**AIM OF THE TASK**. Your answer should hold only the lines from the one with "The image size is (1671, 1394)." through the end of the listing below, each retyped exactly.

**GIVEN DATA**.

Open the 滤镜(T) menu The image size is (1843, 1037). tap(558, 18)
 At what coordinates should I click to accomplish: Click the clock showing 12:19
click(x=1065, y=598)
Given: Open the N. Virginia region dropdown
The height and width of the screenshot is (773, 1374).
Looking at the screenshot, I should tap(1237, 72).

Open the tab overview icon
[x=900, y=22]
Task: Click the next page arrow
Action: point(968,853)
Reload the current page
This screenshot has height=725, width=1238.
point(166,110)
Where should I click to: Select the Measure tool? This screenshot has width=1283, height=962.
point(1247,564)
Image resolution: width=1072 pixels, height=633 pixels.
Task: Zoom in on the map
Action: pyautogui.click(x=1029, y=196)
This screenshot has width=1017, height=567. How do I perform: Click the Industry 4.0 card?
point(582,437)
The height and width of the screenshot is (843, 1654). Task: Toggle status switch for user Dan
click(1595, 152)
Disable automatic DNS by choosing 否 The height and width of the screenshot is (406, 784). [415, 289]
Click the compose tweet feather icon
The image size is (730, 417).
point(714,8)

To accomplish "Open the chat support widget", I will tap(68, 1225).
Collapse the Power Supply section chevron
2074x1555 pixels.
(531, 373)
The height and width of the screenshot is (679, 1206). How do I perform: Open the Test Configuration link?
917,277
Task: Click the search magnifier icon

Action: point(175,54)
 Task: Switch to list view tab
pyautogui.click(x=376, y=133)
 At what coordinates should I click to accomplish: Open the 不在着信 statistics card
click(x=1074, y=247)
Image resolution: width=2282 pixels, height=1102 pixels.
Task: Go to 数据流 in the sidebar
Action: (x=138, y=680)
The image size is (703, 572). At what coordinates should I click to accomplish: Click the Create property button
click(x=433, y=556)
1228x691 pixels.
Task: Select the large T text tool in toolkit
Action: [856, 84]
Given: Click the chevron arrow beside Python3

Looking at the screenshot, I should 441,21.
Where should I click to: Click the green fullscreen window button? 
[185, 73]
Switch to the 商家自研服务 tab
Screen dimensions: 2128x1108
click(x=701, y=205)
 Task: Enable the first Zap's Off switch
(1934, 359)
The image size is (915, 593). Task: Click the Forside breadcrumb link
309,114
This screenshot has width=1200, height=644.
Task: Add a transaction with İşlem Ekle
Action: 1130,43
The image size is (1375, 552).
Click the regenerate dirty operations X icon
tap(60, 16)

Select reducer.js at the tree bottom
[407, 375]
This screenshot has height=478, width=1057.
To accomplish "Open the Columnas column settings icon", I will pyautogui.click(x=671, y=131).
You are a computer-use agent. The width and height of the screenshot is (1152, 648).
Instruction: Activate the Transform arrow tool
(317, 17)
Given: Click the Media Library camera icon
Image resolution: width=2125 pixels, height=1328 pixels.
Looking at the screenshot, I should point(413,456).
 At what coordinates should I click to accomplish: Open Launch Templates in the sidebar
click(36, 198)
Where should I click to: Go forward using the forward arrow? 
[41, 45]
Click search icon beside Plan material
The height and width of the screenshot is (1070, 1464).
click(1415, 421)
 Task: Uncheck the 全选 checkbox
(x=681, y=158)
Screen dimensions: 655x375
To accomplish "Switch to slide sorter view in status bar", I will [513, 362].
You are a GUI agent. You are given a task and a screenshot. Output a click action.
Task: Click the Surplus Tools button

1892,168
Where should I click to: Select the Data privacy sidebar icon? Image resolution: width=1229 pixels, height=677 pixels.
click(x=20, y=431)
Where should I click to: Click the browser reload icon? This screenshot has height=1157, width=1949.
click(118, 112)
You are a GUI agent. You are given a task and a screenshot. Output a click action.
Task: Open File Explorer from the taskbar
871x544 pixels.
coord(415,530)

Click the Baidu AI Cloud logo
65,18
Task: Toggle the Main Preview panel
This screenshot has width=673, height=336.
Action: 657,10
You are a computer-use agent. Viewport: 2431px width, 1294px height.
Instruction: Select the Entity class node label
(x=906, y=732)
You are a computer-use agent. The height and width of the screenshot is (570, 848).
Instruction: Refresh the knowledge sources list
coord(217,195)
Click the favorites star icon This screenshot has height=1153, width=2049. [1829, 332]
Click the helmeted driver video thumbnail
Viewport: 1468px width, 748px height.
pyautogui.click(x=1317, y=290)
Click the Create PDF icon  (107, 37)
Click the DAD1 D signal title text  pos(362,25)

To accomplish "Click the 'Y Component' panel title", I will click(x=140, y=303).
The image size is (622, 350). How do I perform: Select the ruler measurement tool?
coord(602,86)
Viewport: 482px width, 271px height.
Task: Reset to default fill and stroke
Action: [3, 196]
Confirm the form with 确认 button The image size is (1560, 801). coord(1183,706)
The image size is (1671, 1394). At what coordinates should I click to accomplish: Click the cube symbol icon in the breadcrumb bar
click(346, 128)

**PROBLEM SOLUTION**.
The image size is (1671, 1394). At what coordinates should I click to accomplish: Click the cube symbol icon in the breadcrumb bar
click(346, 128)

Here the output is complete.